The problem:
Write down each entry precisely as given.

** Extracted material follows **

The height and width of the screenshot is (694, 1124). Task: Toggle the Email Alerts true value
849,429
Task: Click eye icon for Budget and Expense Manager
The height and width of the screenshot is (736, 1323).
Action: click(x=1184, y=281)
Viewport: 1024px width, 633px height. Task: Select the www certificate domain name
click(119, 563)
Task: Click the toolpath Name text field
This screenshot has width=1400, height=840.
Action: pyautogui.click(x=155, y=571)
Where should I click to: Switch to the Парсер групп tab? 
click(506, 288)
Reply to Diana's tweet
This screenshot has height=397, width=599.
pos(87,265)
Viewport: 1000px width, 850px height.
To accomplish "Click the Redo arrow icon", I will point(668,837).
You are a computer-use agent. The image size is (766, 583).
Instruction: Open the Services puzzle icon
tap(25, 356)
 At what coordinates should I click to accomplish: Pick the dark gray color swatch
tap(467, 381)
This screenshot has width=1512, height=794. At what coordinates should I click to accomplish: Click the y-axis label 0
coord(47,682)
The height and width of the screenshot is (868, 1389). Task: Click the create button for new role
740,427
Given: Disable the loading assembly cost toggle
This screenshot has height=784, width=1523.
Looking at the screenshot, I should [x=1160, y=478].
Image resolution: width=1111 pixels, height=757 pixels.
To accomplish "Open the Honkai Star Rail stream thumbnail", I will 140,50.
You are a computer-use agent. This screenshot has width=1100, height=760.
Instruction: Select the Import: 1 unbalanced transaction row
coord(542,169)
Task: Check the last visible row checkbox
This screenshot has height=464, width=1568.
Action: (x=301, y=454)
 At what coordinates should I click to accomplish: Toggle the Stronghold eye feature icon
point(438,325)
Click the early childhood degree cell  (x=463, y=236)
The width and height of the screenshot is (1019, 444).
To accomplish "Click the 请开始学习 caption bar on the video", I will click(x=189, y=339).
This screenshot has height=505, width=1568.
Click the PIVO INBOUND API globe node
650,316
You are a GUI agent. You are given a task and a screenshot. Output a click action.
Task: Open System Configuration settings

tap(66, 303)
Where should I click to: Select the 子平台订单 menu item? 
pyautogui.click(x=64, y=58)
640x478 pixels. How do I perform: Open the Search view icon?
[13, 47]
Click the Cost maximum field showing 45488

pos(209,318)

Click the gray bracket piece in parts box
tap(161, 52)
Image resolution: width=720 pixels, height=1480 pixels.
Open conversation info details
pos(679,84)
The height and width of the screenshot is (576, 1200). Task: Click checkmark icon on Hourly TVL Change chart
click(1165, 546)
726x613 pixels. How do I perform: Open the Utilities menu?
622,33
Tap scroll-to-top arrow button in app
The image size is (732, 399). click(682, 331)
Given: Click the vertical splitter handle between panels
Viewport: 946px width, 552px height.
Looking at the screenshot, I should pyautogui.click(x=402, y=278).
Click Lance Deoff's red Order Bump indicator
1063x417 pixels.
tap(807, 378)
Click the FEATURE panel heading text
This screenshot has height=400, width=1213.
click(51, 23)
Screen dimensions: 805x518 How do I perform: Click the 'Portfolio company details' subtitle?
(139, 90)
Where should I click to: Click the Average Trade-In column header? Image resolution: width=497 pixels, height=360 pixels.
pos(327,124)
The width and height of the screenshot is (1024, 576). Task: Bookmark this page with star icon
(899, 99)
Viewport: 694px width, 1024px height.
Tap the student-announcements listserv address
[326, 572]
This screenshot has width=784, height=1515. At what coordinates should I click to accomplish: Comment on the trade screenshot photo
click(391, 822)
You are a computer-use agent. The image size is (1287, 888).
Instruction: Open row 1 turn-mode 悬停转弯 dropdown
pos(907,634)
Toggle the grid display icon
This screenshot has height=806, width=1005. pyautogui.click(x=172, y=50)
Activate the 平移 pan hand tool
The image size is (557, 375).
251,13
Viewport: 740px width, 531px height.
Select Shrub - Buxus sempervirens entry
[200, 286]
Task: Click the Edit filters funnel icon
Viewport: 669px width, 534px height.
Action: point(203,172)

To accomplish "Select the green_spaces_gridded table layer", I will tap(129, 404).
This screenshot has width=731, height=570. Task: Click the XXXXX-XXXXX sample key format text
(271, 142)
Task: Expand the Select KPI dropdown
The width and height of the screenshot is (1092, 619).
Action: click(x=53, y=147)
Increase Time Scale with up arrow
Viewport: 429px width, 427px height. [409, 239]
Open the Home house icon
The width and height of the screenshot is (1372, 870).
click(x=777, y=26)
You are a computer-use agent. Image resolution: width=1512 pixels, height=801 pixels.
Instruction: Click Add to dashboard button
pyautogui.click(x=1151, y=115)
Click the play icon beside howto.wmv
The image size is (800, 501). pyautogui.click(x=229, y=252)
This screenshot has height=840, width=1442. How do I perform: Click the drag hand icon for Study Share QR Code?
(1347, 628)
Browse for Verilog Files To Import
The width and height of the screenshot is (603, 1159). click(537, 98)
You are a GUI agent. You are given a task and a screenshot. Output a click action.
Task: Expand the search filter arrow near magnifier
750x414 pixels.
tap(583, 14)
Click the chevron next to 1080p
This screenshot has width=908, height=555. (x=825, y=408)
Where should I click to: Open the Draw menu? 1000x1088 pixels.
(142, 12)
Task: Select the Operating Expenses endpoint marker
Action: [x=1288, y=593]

** End of Extracted material **

Written response:
The height and width of the screenshot is (694, 1124). Task: Toggle the Email Alerts true value
849,429
Task: Click eye icon for Budget and Expense Manager
The height and width of the screenshot is (736, 1323).
Action: click(x=1184, y=281)
Viewport: 1024px width, 633px height. Task: Select the www certificate domain name
click(119, 563)
Task: Click the toolpath Name text field
This screenshot has width=1400, height=840.
Action: pyautogui.click(x=155, y=571)
Where should I click to: Switch to the Парсер групп tab? 
click(506, 288)
Reply to Diana's tweet
This screenshot has height=397, width=599.
pos(87,265)
Viewport: 1000px width, 850px height.
To accomplish "Click the Redo arrow icon", I will point(668,837).
You are a computer-use agent. The image size is (766, 583).
Instruction: Open the Services puzzle icon
tap(25, 356)
 At what coordinates should I click to accomplish: Pick the dark gray color swatch
tap(467, 381)
This screenshot has width=1512, height=794. At what coordinates should I click to accomplish: Click the y-axis label 0
coord(47,682)
The height and width of the screenshot is (868, 1389). Task: Click the create button for new role
740,427
Given: Disable the loading assembly cost toggle
This screenshot has height=784, width=1523.
Looking at the screenshot, I should [x=1160, y=478].
Image resolution: width=1111 pixels, height=757 pixels.
To accomplish "Open the Honkai Star Rail stream thumbnail", I will 140,50.
You are a computer-use agent. This screenshot has width=1100, height=760.
Instruction: Select the Import: 1 unbalanced transaction row
coord(542,169)
Task: Check the last visible row checkbox
This screenshot has height=464, width=1568.
Action: (x=301, y=454)
 At what coordinates should I click to accomplish: Toggle the Stronghold eye feature icon
point(438,325)
Click the early childhood degree cell  (x=463, y=236)
The width and height of the screenshot is (1019, 444).
To accomplish "Click the 请开始学习 caption bar on the video", I will click(x=189, y=339).
This screenshot has height=505, width=1568.
Click the PIVO INBOUND API globe node
650,316
You are a GUI agent. You are given a task and a screenshot. Output a click action.
Task: Open System Configuration settings

tap(66, 303)
Where should I click to: Select the 子平台订单 menu item? 
pyautogui.click(x=64, y=58)
640x478 pixels. How do I perform: Open the Search view icon?
[13, 47]
Click the Cost maximum field showing 45488

pos(209,318)

Click the gray bracket piece in parts box
tap(161, 52)
Image resolution: width=720 pixels, height=1480 pixels.
Open conversation info details
pos(679,84)
The height and width of the screenshot is (576, 1200). Task: Click checkmark icon on Hourly TVL Change chart
click(1165, 546)
726x613 pixels. How do I perform: Open the Utilities menu?
622,33
Tap scroll-to-top arrow button in app
The image size is (732, 399). click(682, 331)
Given: Click the vertical splitter handle between panels
Viewport: 946px width, 552px height.
Looking at the screenshot, I should pyautogui.click(x=402, y=278).
Click Lance Deoff's red Order Bump indicator
1063x417 pixels.
tap(807, 378)
Click the FEATURE panel heading text
This screenshot has height=400, width=1213.
click(51, 23)
Screen dimensions: 805x518 How do I perform: Click the 'Portfolio company details' subtitle?
(139, 90)
Where should I click to: Click the Average Trade-In column header? Image resolution: width=497 pixels, height=360 pixels.
pos(327,124)
The width and height of the screenshot is (1024, 576). Task: Bookmark this page with star icon
(899, 99)
Viewport: 694px width, 1024px height.
Tap the student-announcements listserv address
[326, 572]
This screenshot has width=784, height=1515. At what coordinates should I click to accomplish: Comment on the trade screenshot photo
click(391, 822)
You are a computer-use agent. The image size is (1287, 888).
Instruction: Open row 1 turn-mode 悬停转弯 dropdown
pos(907,634)
Toggle the grid display icon
This screenshot has height=806, width=1005. pyautogui.click(x=172, y=50)
Activate the 平移 pan hand tool
The image size is (557, 375).
251,13
Viewport: 740px width, 531px height.
Select Shrub - Buxus sempervirens entry
[200, 286]
Task: Click the Edit filters funnel icon
Viewport: 669px width, 534px height.
Action: point(203,172)

To accomplish "Select the green_spaces_gridded table layer", I will tap(129, 404).
This screenshot has width=731, height=570. Task: Click the XXXXX-XXXXX sample key format text
(271, 142)
Task: Expand the Select KPI dropdown
The width and height of the screenshot is (1092, 619).
Action: click(x=53, y=147)
Increase Time Scale with up arrow
Viewport: 429px width, 427px height. [409, 239]
Open the Home house icon
The width and height of the screenshot is (1372, 870).
click(x=777, y=26)
You are a computer-use agent. Image resolution: width=1512 pixels, height=801 pixels.
Instruction: Click Add to dashboard button
pyautogui.click(x=1151, y=115)
Click the play icon beside howto.wmv
The image size is (800, 501). pyautogui.click(x=229, y=252)
This screenshot has height=840, width=1442. How do I perform: Click the drag hand icon for Study Share QR Code?
(1347, 628)
Browse for Verilog Files To Import
The width and height of the screenshot is (603, 1159). click(537, 98)
You are a GUI agent. You are given a task and a screenshot. Output a click action.
Task: Expand the search filter arrow near magnifier
750x414 pixels.
tap(583, 14)
Click the chevron next to 1080p
This screenshot has width=908, height=555. (x=825, y=408)
Where should I click to: Open the Draw menu? 1000x1088 pixels.
(142, 12)
Task: Select the Operating Expenses endpoint marker
Action: [x=1288, y=593]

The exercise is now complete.